Bulk RNA-Sequencing: Lineage-tracing hematopoietic stem cell origins in vivo to efficiently make human HLF+ HOXA+ hematopoietic progenitors from pluripotent stem cells

The developmental origin of blood-forming hematopoietic stem cells (HSCs) is a longstanding question. Here our non-invasive genetic lineage-tracing in mouse embryos pinpoints that artery endothelial cells generate HSCs. Arteries are transiently competent to generate HSCs for 2.5 days (~E8.5-E11), but subsequently cease, delimiting a narrow timeframe for HSC formation in vivo.
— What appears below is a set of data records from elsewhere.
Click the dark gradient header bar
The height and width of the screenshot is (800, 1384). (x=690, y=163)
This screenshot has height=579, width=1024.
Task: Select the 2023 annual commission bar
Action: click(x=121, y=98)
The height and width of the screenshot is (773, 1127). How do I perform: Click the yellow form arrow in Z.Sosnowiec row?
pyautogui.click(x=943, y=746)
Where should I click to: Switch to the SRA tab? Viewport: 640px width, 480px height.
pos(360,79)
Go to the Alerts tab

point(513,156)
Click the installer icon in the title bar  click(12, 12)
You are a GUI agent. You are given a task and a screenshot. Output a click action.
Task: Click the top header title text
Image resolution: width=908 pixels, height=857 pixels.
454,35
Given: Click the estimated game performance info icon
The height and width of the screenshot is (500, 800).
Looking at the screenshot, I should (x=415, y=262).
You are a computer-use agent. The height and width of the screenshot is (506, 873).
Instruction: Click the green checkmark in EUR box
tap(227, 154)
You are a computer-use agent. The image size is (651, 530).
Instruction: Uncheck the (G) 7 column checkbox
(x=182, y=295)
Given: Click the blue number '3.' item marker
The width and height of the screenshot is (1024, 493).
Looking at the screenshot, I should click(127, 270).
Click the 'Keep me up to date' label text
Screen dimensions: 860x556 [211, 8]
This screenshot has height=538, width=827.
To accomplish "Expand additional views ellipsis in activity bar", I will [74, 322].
Guided by the arterial origins of blood, we efficiently and rapidly differentiate human pluripotent stem cells (hPSCs) into posterior primitive streak, lateral mesoderm, artery endothelium, hemogenic endothelium, and >90% pure hematopoietic progenitors within 10 days. hPSC-derived hematopoietic progenitors generate T, B, NK, erythroid, and myeloid cells in vitro and, critically, express hallmark HSC transcription factors HLF and HOXA5-HOXA10, which were previously challenging to upregulate. We differentiated hPSCs into highly-enriched HLF+ HOXA+ hematopoietic progenitors with near-stoichiometric efficiency by blocking formation of unwanted lineages at each differentiation step. hPSC-derived HLF+ HOXA+ hematopoietic progenitors could avail both basic research and cellular therapies. We performed bulk RNA-Sequencing at various stages of differentiation from hPSCs to hematopoietic progenitors and for cord blood derived hematopoietic progenitors.